_Instruções_
(1) No texto sobre o Terroir, a quem é atribuída a “tese” apresentada?
(2) Segundo o texto sobre o Terroir, por que razão um Terroir superior não garante, por si só, um bom vinho? Responda em uma a três frases.
(3) Retome o texto sobre o Terroir a partir do ponto em que termina.

_Texto citado_

É muitas vezes confundido com noções mais latas como a Regionalidade e a tipicidade que lhe é inerente. Mas nada de confusões....
A regionalidade refere-se a um âmbito geográfico alargado que inclui latitude, altitude, condições climatéricas gerais, geologia do substracto, estrutura e textura do solo superficial, suas propriedades químicas, físicas, hídricas e térmicas, castas, porta enxertos, possibilidades de crescimento em profundidade das raízes etc. 
O Terroir poderá ser tudo isto mas a uma escala parcelar de dimensão limitada e bem definida. Passamos a falar de micro clima, de características muito específicas de solo e, acima de tudo, de grande equilíbrio entre a capacidade de drenagem e a capacidade de fornecer à planta apenas a água necessária para amadurecer convenientemente os frutos (sem estimular o crescimento vegetativo), enfim... passamos a falar de homogeneidade e harmonia absoluta entre microclima, solo/subsolo e planta. A este trinómio terá de se somar o factor humano, por vezes secular e histórico, na sua acção agrícola (escolha dos porta enxertos e castas, condução da cultura, fertilização etc.) e enológica (marcação das vindimas, vinificação, estágio e engarrafamento). Esta é a “tese” defendida por Gérard Seguin reputado estudioso dos solos e Terroirs de Bordéus. 

O Terroir e o Homem
Há quem defenda que o Terroir dá o carácter do vinho e que a acção do homem a sua qualidade. 
O factor humano é indiscutivelmente muito importante na manifestação do Terroir. Sem homem não há Terroir. É sua função e atributo ajudar a natureza a exprimir a suas melhores qualidades no vinho que produz. Associado ao conceito de Terroir está sempre associada a ideia de alta ou mesmo única qualidade. Mas um mau viticultor, preguiçoso ou insensível pode não conseguir fazer um bom vinho mesmo de um Terroir superior. O Terroir e o conceito de qualidade que lhe é inerente só são possíveis através de acção humana bem gerida e orientada. 
Um bom Terroir pode também ser neutralizado por uma enologia despótica e demasiado manipuladora e o vinho resultante ser igual a muitos outros vindos de vinhas e solos regulares ou banais. O Terroir é a comunhão de duas realidades altruístas: o melhor da natureza com o melhor do humano. A busca da expressão perfeita da civilização num copo de vinho.

_Registos de uma recolha de dados_
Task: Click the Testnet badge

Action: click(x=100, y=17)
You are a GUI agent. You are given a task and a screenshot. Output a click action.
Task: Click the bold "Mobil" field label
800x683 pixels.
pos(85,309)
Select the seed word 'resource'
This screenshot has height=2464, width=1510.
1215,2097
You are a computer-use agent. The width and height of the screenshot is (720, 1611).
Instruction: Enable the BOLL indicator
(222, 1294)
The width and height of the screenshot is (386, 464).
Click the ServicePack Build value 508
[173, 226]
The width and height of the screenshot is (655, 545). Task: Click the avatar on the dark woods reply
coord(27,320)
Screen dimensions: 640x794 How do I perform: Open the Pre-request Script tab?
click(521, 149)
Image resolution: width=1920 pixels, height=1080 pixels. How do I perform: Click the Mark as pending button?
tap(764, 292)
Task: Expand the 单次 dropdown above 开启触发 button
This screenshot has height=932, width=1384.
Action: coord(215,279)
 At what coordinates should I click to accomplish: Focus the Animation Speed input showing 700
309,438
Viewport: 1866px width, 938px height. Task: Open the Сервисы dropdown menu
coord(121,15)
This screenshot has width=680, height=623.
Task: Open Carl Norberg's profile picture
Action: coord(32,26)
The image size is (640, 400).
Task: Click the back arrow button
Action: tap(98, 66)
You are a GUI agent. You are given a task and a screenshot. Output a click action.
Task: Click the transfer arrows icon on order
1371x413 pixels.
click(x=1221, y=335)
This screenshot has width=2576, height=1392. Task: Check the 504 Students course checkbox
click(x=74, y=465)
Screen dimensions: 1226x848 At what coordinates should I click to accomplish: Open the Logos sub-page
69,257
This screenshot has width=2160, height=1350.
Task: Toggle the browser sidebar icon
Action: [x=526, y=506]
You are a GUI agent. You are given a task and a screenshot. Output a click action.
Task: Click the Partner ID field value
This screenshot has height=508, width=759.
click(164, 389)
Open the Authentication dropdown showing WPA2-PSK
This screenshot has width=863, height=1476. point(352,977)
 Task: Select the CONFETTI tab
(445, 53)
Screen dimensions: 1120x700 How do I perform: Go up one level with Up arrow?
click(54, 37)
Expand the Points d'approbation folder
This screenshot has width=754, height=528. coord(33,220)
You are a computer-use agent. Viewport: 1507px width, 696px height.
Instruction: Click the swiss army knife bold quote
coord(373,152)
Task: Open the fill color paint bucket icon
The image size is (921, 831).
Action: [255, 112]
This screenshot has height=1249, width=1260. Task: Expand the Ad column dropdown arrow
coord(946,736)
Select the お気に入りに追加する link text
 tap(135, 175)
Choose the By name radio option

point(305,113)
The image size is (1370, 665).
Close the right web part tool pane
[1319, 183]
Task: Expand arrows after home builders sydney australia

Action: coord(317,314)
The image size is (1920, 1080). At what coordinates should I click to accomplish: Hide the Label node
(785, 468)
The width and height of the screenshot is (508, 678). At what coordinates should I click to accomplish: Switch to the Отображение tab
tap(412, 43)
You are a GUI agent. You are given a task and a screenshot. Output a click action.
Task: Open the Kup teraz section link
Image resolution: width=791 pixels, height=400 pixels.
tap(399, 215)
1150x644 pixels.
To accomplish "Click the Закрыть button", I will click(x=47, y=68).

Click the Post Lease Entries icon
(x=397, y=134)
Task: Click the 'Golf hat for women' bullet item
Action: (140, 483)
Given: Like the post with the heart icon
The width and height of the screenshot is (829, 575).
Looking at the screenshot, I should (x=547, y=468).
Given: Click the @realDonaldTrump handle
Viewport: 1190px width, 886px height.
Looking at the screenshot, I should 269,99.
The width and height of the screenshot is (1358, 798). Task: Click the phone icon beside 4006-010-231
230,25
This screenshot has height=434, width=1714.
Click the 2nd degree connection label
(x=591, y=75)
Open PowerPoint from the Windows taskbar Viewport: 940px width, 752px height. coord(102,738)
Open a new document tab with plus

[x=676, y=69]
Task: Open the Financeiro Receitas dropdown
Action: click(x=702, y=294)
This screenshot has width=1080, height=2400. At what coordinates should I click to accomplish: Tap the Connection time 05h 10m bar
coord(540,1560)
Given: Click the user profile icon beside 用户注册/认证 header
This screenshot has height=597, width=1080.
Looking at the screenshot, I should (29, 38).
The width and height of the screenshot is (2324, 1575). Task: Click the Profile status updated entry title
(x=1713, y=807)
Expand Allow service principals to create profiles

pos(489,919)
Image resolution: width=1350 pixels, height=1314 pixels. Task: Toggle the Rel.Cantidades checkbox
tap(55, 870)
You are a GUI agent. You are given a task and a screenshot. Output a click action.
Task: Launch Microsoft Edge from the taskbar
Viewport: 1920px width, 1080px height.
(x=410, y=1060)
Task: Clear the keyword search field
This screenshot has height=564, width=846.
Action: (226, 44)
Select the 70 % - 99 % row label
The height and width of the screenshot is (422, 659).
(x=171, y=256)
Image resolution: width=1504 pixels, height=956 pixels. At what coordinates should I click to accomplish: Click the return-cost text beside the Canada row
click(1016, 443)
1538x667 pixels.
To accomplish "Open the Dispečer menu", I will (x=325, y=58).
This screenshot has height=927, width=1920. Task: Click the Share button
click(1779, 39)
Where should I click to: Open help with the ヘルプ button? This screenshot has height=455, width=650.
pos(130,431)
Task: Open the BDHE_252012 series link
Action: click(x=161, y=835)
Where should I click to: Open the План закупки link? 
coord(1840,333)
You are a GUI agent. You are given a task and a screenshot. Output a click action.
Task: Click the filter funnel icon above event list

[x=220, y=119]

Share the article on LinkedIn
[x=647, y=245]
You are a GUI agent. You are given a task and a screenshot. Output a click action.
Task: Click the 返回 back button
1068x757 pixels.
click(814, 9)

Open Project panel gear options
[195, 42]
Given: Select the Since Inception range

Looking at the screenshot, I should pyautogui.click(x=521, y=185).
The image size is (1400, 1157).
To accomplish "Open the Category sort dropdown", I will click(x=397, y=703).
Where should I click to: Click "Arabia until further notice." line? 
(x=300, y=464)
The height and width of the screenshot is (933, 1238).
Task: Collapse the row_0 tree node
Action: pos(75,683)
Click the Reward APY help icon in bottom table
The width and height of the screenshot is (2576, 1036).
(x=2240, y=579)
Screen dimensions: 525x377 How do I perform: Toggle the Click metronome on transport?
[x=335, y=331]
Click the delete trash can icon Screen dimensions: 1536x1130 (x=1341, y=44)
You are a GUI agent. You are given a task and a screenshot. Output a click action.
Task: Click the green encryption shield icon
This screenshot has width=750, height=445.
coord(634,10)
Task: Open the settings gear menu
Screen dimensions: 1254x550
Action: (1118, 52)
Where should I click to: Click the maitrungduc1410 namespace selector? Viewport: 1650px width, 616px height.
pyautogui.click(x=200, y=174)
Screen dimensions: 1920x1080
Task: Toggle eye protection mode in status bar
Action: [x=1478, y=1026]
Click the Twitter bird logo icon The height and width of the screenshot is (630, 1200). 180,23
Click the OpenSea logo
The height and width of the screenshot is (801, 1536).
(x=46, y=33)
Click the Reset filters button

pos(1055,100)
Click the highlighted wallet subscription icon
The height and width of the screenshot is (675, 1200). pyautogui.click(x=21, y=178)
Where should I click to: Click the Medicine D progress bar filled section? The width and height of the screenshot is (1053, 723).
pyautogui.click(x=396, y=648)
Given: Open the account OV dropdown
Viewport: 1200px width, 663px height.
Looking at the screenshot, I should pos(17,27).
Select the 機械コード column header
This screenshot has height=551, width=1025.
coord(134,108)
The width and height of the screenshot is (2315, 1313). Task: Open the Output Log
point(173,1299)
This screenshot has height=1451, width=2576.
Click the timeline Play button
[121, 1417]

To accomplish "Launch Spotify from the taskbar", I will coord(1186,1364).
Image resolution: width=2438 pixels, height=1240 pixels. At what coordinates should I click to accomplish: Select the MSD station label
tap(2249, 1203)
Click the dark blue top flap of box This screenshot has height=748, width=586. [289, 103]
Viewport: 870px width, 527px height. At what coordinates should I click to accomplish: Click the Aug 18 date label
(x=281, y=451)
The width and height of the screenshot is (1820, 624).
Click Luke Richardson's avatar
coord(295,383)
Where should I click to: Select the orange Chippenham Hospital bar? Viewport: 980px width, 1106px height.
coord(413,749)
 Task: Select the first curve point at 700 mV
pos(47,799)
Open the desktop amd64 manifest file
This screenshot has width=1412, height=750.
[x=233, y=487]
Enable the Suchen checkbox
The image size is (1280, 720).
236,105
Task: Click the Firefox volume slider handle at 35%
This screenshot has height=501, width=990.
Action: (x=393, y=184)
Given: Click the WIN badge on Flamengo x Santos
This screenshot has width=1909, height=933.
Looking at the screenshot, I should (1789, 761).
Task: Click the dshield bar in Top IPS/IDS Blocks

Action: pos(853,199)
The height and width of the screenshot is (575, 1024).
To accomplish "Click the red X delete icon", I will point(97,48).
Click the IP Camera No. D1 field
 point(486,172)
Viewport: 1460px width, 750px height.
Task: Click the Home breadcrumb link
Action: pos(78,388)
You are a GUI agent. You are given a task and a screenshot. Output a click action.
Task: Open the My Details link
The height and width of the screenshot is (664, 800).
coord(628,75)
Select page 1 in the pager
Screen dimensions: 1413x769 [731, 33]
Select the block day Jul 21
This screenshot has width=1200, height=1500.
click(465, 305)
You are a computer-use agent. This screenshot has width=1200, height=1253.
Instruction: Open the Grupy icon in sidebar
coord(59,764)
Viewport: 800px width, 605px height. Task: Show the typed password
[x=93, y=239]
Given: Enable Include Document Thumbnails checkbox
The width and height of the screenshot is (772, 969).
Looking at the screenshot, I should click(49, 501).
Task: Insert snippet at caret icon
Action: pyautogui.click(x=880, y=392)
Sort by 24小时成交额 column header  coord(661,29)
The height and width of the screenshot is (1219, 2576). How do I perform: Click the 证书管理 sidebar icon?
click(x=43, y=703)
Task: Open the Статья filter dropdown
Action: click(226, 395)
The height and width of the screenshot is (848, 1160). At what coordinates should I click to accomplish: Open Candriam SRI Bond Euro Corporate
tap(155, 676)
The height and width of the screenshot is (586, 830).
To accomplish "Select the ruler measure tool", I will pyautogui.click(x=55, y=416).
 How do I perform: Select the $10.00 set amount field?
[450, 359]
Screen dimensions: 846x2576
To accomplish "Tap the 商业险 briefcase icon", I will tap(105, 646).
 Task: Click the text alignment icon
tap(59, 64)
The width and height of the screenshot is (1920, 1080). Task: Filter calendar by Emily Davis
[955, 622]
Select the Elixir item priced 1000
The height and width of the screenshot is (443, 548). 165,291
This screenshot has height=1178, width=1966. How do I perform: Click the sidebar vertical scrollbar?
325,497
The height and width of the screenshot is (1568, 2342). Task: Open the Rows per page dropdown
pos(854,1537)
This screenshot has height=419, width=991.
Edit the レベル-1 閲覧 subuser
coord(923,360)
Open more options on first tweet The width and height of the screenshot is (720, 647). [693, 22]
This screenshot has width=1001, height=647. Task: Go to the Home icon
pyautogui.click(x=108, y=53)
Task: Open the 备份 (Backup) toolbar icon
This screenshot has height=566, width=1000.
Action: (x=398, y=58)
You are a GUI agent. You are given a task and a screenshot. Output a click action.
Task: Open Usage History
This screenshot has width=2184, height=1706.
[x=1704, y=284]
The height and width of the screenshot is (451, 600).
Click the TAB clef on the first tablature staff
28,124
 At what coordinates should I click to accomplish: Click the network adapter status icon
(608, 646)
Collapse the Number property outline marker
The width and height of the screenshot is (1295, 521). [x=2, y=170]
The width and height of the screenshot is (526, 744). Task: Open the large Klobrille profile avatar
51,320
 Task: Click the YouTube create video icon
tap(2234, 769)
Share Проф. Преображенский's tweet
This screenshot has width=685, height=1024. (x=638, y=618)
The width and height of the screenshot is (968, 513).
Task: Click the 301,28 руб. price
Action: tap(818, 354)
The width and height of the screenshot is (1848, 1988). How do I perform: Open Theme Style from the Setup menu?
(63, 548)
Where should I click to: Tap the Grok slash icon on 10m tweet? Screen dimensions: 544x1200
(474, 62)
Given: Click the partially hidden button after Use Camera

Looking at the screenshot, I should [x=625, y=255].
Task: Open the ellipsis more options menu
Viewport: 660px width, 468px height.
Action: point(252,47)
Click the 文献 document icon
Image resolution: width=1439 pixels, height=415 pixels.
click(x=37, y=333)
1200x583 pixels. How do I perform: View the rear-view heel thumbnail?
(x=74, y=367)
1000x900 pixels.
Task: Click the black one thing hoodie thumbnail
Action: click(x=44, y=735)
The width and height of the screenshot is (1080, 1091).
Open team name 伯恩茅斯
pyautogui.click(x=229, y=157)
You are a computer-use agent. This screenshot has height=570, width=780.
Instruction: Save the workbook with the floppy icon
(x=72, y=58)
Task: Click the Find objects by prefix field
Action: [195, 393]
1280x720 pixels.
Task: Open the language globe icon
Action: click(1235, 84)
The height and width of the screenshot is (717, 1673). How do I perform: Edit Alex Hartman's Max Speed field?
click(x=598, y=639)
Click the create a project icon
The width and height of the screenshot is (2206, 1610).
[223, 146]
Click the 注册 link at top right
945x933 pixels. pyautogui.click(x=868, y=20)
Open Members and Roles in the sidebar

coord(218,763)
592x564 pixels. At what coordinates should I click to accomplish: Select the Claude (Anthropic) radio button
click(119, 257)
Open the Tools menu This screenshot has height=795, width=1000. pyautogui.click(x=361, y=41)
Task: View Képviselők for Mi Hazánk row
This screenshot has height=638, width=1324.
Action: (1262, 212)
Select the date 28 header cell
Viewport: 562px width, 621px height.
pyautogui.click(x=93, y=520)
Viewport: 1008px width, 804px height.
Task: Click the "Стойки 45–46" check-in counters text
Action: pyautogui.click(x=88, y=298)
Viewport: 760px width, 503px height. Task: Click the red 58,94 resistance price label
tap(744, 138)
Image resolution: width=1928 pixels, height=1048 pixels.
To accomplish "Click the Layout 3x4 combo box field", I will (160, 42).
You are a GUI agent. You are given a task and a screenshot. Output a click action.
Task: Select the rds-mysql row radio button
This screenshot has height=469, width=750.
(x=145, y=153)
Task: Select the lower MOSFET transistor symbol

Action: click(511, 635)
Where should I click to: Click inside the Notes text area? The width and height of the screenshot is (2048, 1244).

_Respostas por tarefa_
(1) A Gérard Seguin, reputado estudioso dos solos e Terroirs de Bordéus.

(2) O Terroir e a qualidade que lhe é inerente só são possíveis através de uma acção humana bem gerida e orientada. Por isso, um viticultor mau, preguiçoso ou insensível pode não conseguir fazer um bom vinho, e uma enologia despótica e demasiado manipuladora pode neutralizar um bom Terroir, dando um vinho igual a muitos outros vindos de vinhas e solos regulares ou banais.

(3)
Sem Preço não há Terroir
Ao conceito Terroir está também associado o de “preço alto”. Dai que todos queiram fazer vinhos de Terroir – pelo menos na imaginação. 
A famosa classificação dos Crus (Terroirs) bordaleses de 1855 foi sistematizada a partir dos preços de venda estabelecidos durante um século pelo poderoso Império Britânico, seu comprador. Claro que os preços correspondiam à notoriedade alcançada em muitas décadas a partir de uma qualidade ligada a um conceito geológico. No mesmo ano e com base no historial de cada vinha, fama e preço do vinho produzido, Lavalle estabelecia a primeira Classificação dos Crus ou Climats borgonheses (que remontam ao tempo de Carlos Magno - Corton Charlemagne) com base no conceito Terroir. Assim desde o princípio os Grand Cru borgonheses ou os Premier Cru bordaleses estiveram ligados ao alto prestígio, à exclusividade e a preços altos (ainda que não tão altos como na época em que vivemos).
Portanto Terroir não é apenas clima, solo, planta e homem, mas sim também, história e mercado.

A Borgonha dos Terroirs
Para Seguin, a Borgonha é a região do Mundo onde a noção de Terroir tem melhor expressão. A superfície das vinhas ou Crus é reduzida, por vezes dividida por dezenas de proprietários, e em cada Cru, (ou Climat) existe uma grande homogeneidade de solo, subsolo, microclima, quase sempre com uma única variedade plantada (Chardonnay ou Pinot Noir) e um porta-enxerto resistente à clorose, além de homogeneidade nos modos de condução e de técnicas culturais e enológicas. Já em Bordéus, pelo tipo de parcelamento e presença de mais castas, cada Chateau é uma soma de Terroirs distintos. Dai o existirem segundas e terceiras marcas na maioria dos Chateaux.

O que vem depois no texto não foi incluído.